RECORD LIST =>
....

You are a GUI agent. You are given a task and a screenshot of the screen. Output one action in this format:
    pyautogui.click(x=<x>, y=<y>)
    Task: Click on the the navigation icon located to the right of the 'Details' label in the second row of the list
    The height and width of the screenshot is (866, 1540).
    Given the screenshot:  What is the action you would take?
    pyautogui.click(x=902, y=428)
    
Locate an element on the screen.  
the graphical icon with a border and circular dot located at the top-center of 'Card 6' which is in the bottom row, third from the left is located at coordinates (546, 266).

....

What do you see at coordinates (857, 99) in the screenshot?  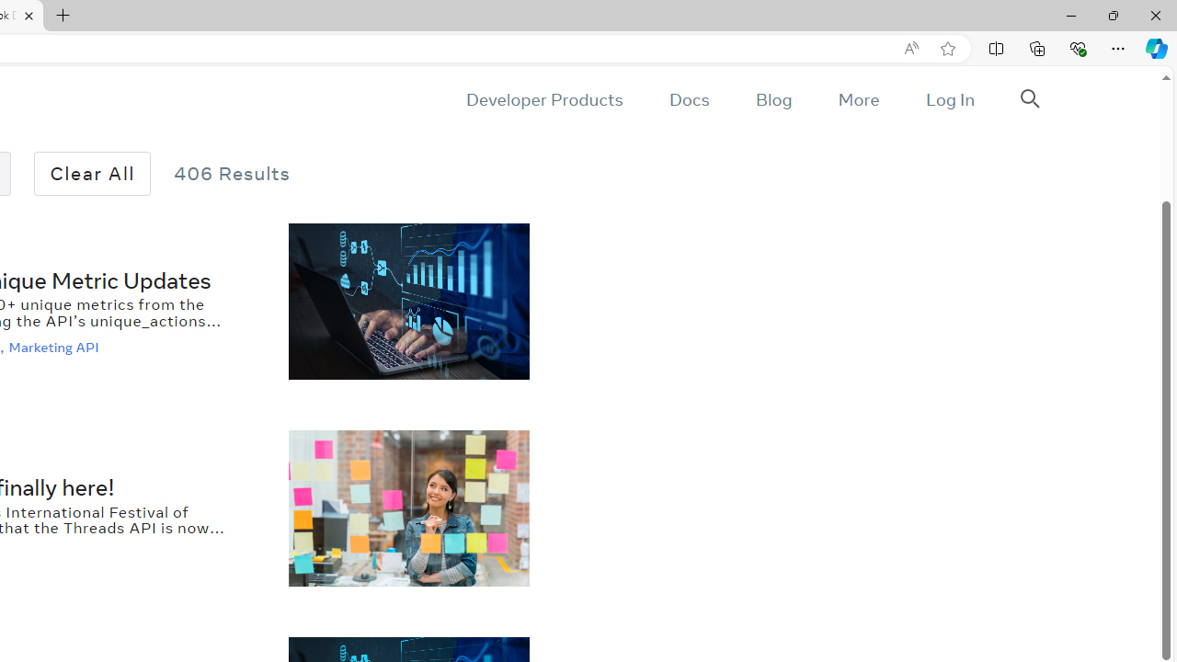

....

EXERCISE BRIEF => Format the lines from the line containing "You are a GUI" to the line containing "pyautogui.click(x=902, y=428)", both included, as a JSON list of strings with one string per line, leaving out blank lines.

TASK RESULT =>
[
  "You are a GUI agent. You are given a task and a screenshot of the screen. Output one action in this format:",
  "    pyautogui.click(x=<x>, y=<y>)",
  "    Task: Click on the the navigation icon located to the right of the 'Details' label in the second row of the list",
  "    The height and width of the screenshot is (866, 1540).",
  "    Given the screenshot:  What is the action you would take?",
  "    pyautogui.click(x=902, y=428)"
]